Burundi's Hutu rebel group, the Forces for National Liberation (FNL), has claimed the responsibility for the attack, during which more than 160 innocent Congolese civilians, mostly women and children, were brutally murdered, and over 100 others injured.
Annan "is shocked and outraged" by the massacre in the Gatumba refugee camp, near the border with the Democratic Republic of Congo (DRC), which, at the time of attack, was sheltering 1,700 Congolese Tutusis who had fled fighting in the eastern DRC, spokesman Fred Eckhard told reporters.
"The secretary-general strongly condemns this massacre and stresses that it must be promptly investigated, so that those responsible are identified, apprehended and brought to justice," he said.
Annan urged the governments of the DRC, Burundi and Rwanda to exercise restraint and to take the steps necessary to prevent a further deterioration of the situation in the region.

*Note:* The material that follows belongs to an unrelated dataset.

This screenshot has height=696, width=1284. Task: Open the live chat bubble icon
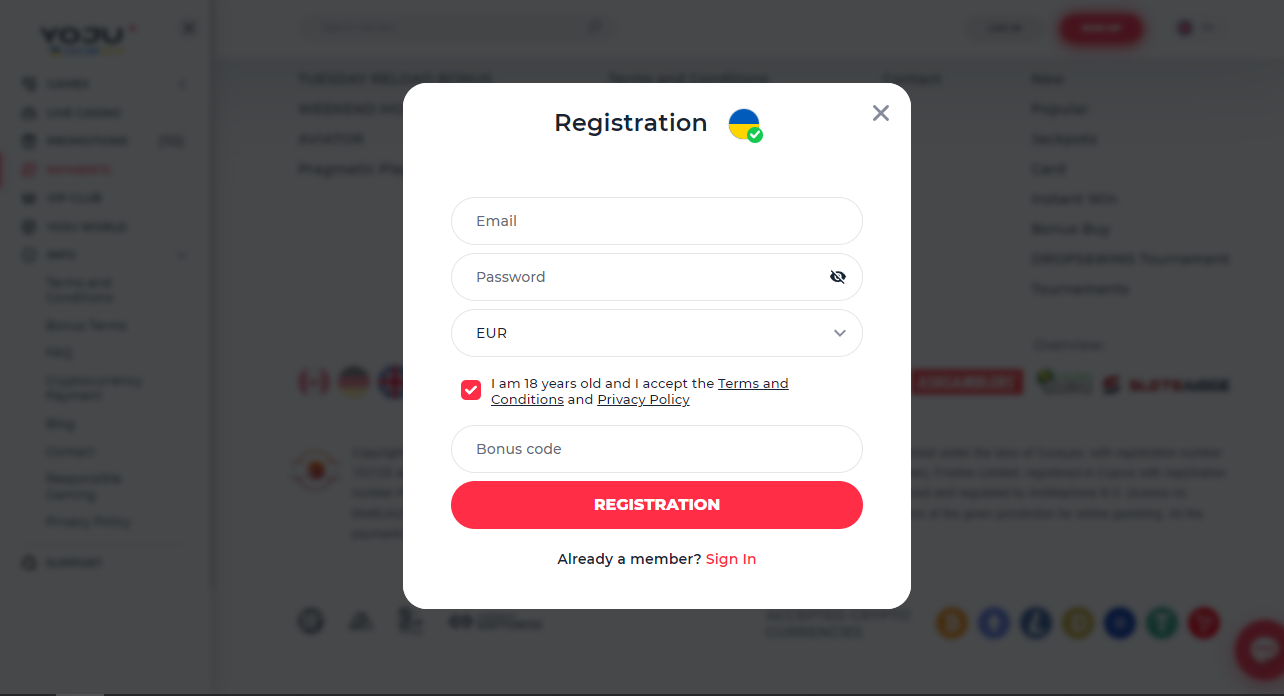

The UN chief called on the DRC and Rwanda to urgently establish a joint verification mechanism, with the participation of Uganda and Burundi, which will assist in curbing the actions of armed groups operating in the border areas.
"The secretary-general offers all support to these governments to help them to restore peace and stability and to put an end to the tensions that have caused so much suffering to innocent people in the region," Eckhard said.